Apply what you read
1) Quote the passage about the Orlando vigils from "Hundreds of worshipers" up to and including "were read aloud.".
2) In the passage about the Orlando vigils, how many people did Orlando Police initially estimate were in the crowd at Lake Eola Park?
3) Write what comes next in the passage about the Orlando vigils, picking up after its final sentence.

*** Opening Passage shown ***

Hundreds of worshipers in the Cathedral Church of St. Luke heard the bell toll once for each of the 49 people killed in the gay nightclub. The names and ages of the victims were read aloud.

Afterwards, some of the worshipers left the Episcopal service to walk to another vigil at a nearby park, where some estimates put the crowd at 50,000.

For the organizers, the supporters and the attendees, the two vigils signified how much a city had come together in a week-long public protest of Omar Mateen’s mass murder.

Kermit Silva, Chelsea Frost and Chris Nault decided on an impromptu public gathering at Lake Eola Park near downtown Orlando. Silva was convinced it would be a small affair when he sent the invitation by Facebook, promising to bring 100 candles.

He was a few short. Orlando Police initially estimated the crowd at 37,000. But Visit Orlando later estimated it to be 50,000.

“I just wanted to get the community together and show that we were one Orlando,” Silva said. “I didn’t think it would be very eventful at all.”

The city realized it had to come together and make a statement of support, said Frost to explain the overwhelming crowd.

“It was the LBGTQ and Hispanic community that was targeted, and it was hateful and it was public,” she told CNN. “And I think it has to be public for the rest of the community to stand up and say, ‘We’re not OK with it, and we’re going to get behind them and provide them with the support and strength they need. We love them so we will conquer that hate with love.'”

*** Closing Passage shown ***
*** Opening Records shown ***

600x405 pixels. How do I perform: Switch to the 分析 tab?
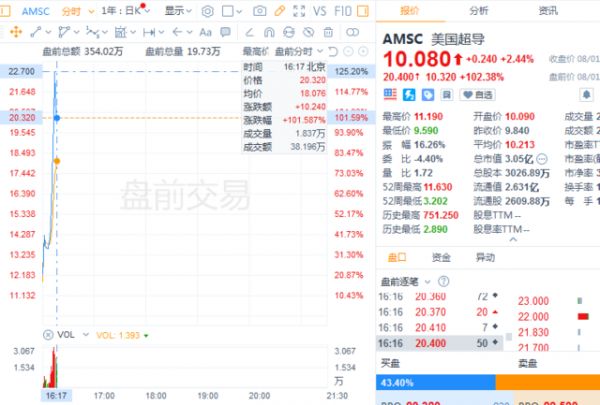pyautogui.click(x=479, y=10)
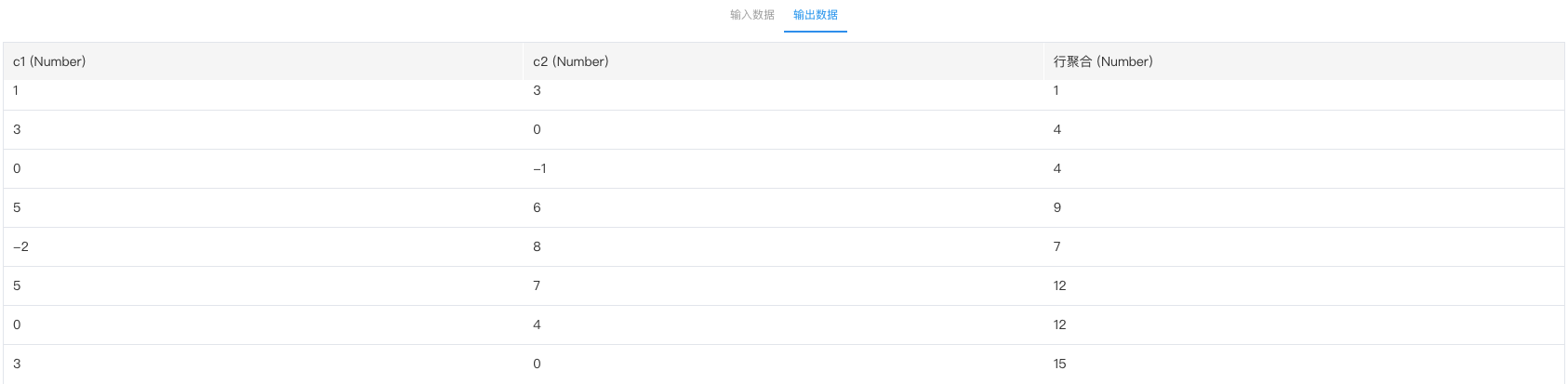Select the 行聚合 cell showing 7
Screen dimensions: 1568x384
(1304, 247)
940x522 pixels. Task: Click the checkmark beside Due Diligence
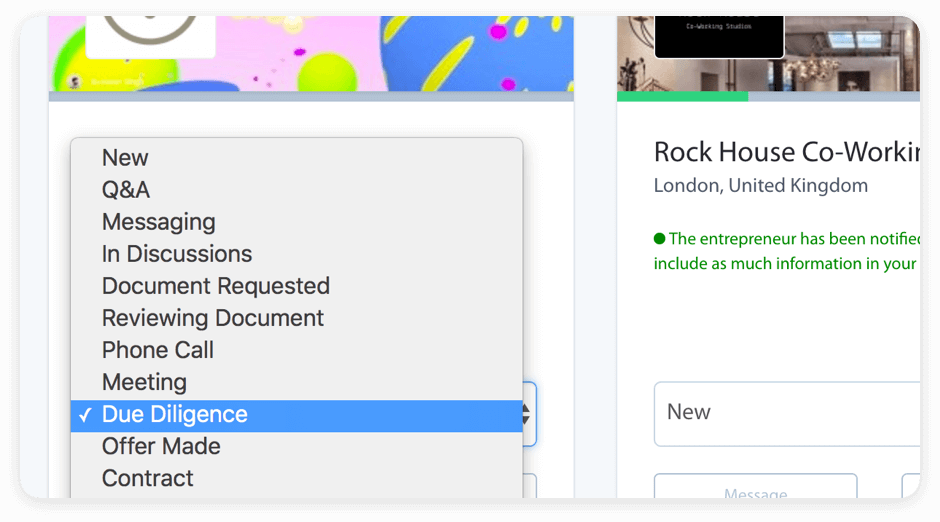pos(85,415)
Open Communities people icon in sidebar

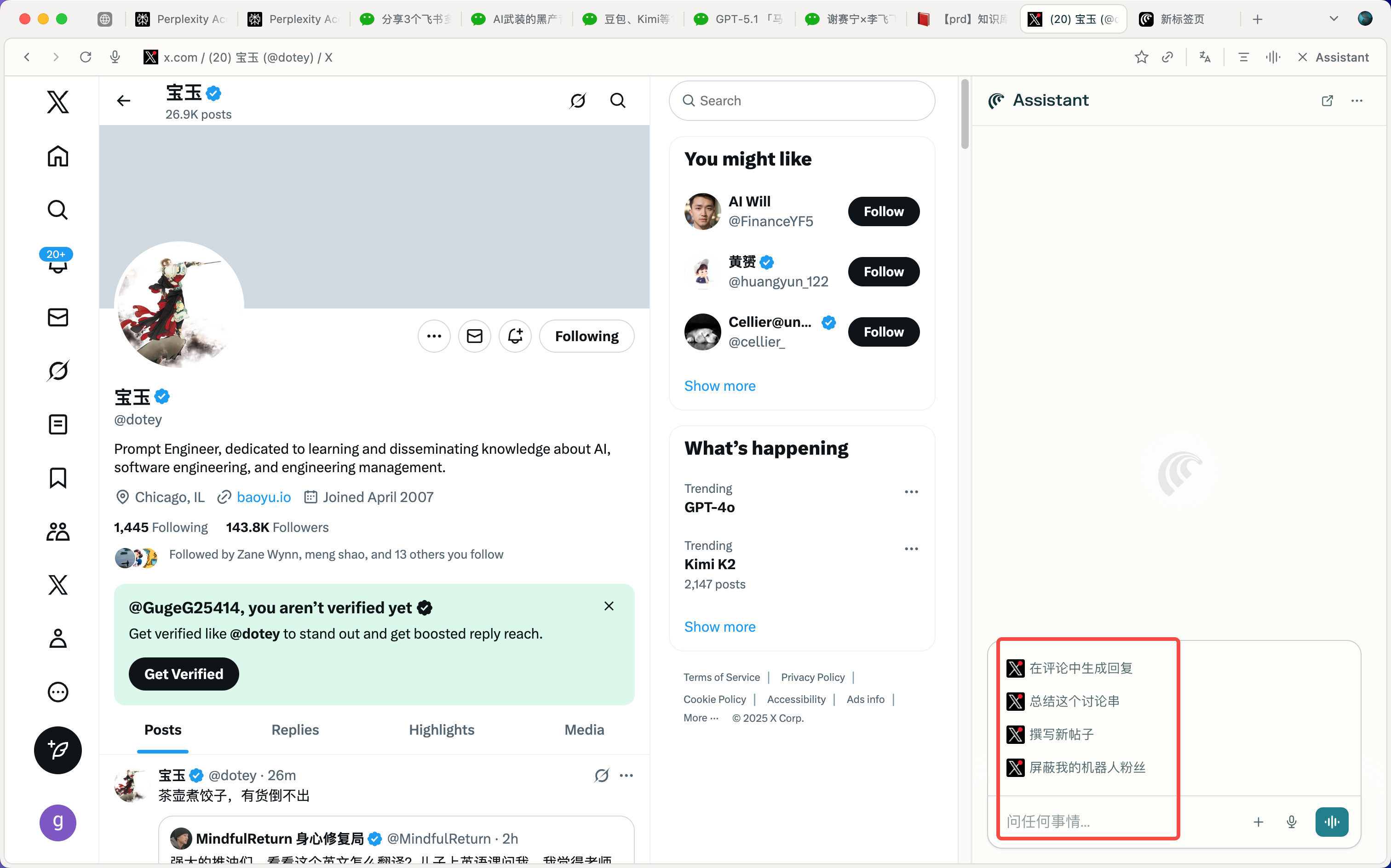(58, 531)
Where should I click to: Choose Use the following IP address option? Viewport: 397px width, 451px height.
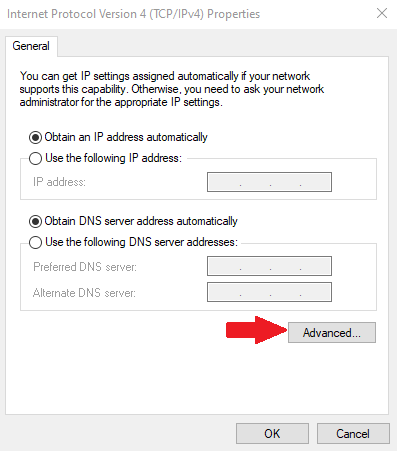point(105,158)
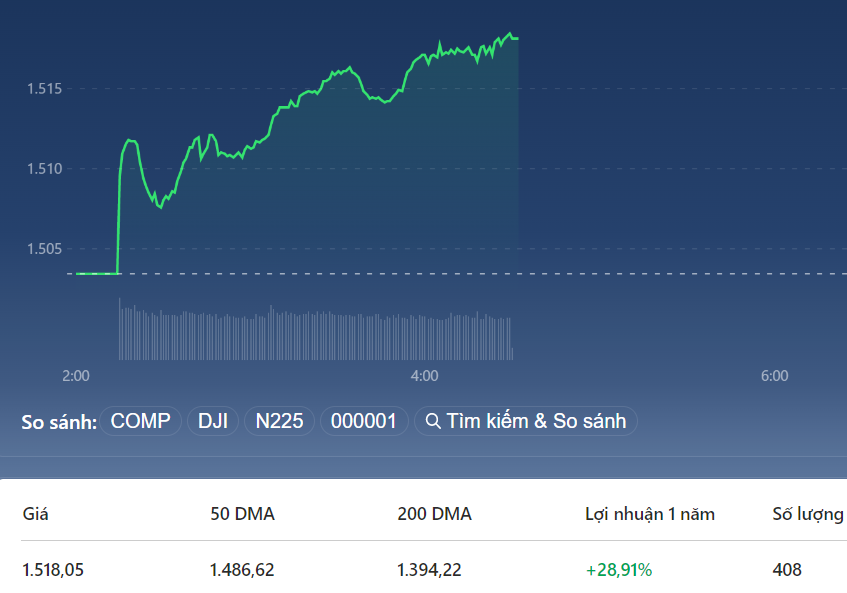The height and width of the screenshot is (593, 847).
Task: Choose the 000001 comparison chip
Action: (x=363, y=421)
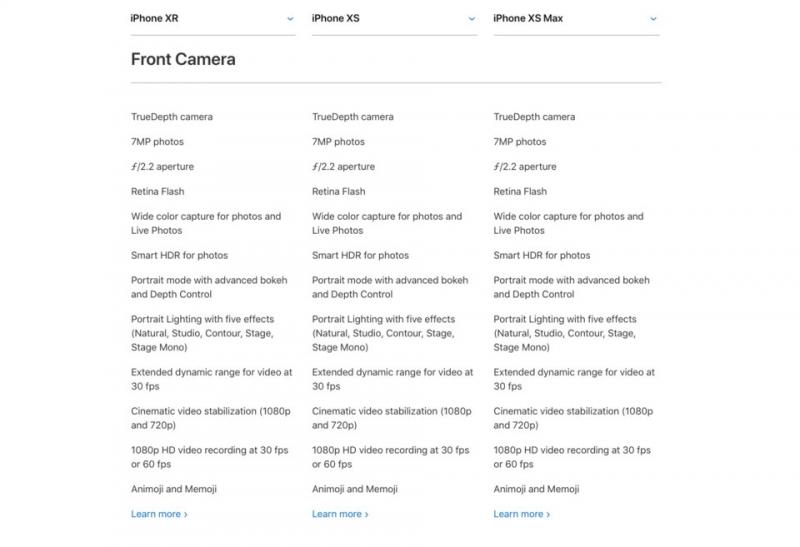Click the chevron beside iPhone XS Max

point(653,19)
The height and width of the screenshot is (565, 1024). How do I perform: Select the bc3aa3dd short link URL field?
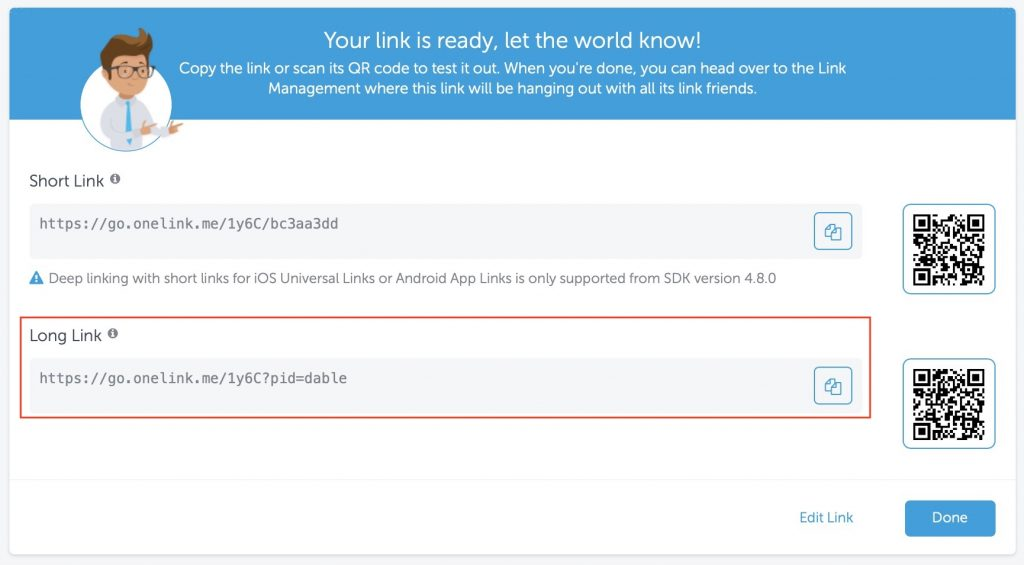(x=445, y=231)
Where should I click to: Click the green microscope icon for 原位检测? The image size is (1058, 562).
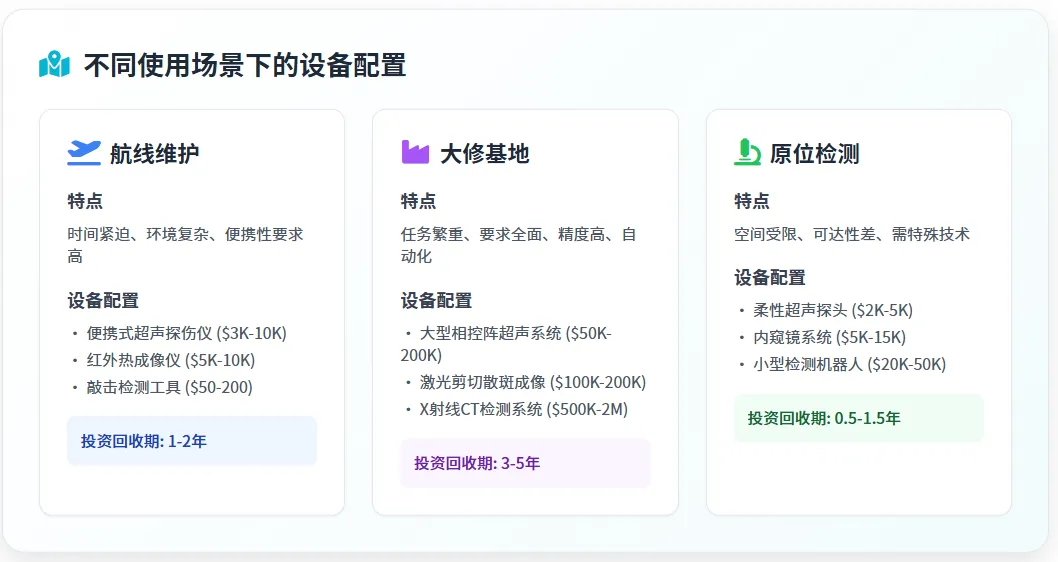[x=747, y=153]
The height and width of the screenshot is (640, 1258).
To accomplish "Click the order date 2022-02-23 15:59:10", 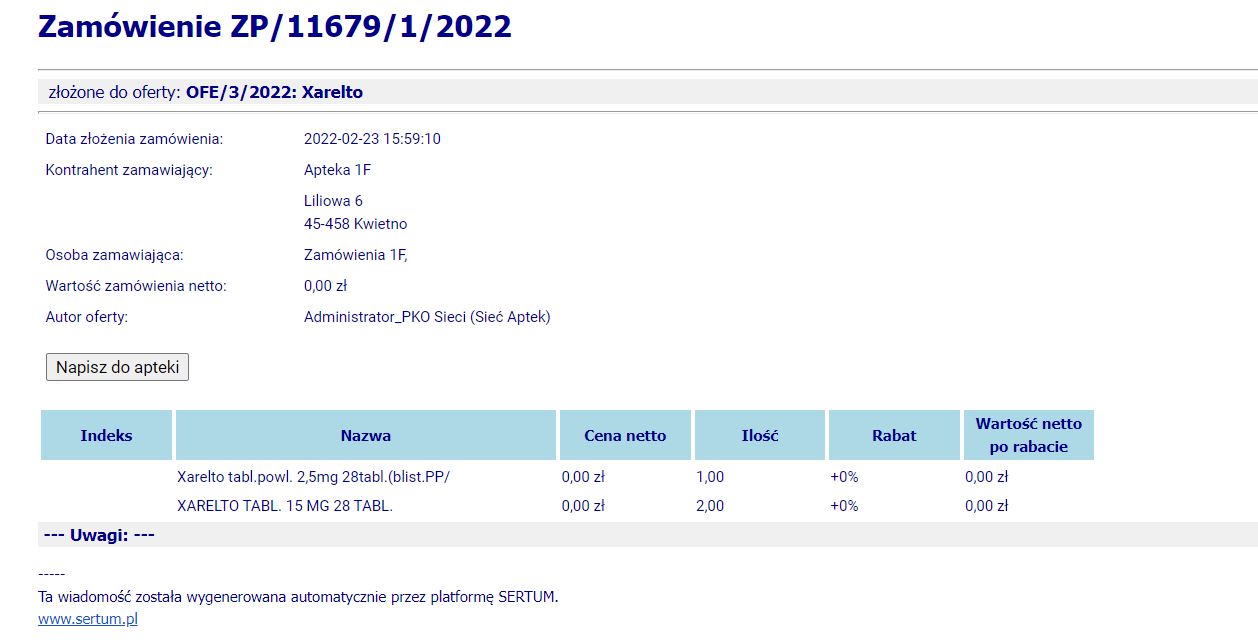I will click(x=372, y=139).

*** Closing Records shown ***

Numbered answers
1)
Hundreds of worshipers in the Cathedral Church of St. Luke heard the bell toll once for each of the 49 people killed in the gay nightclub. The names and ages of the victims were read aloud.

2) 37,000 people.

3)
The lakeside gathering culminated a week of vigils and outpourings of support from around the nation and the world for the victims.

Meanwhile, U.S. Attorney General Loretta Lynch said that the FBI would release transcripts of Mateen’s phone conversations with police during the night of the shooting, but said the audio recordings would not be released.

“He talked about his pledge of allegiance to a terrorist group,” Lynch told CNN. “He talked about his motivations for why he was claiming, at that time, he was committing this horrific act. He talked about American policy in some ways. The reason why we’re going to limit these transcripts is to avoid revictimizing those who went through this horror.”

As of Sunday, another patient left the Orlando Regional Medical Center, joining 16 others who have been released. Eighteen of the wounded remain in the hospital — four in critical condition and two in guarded condition.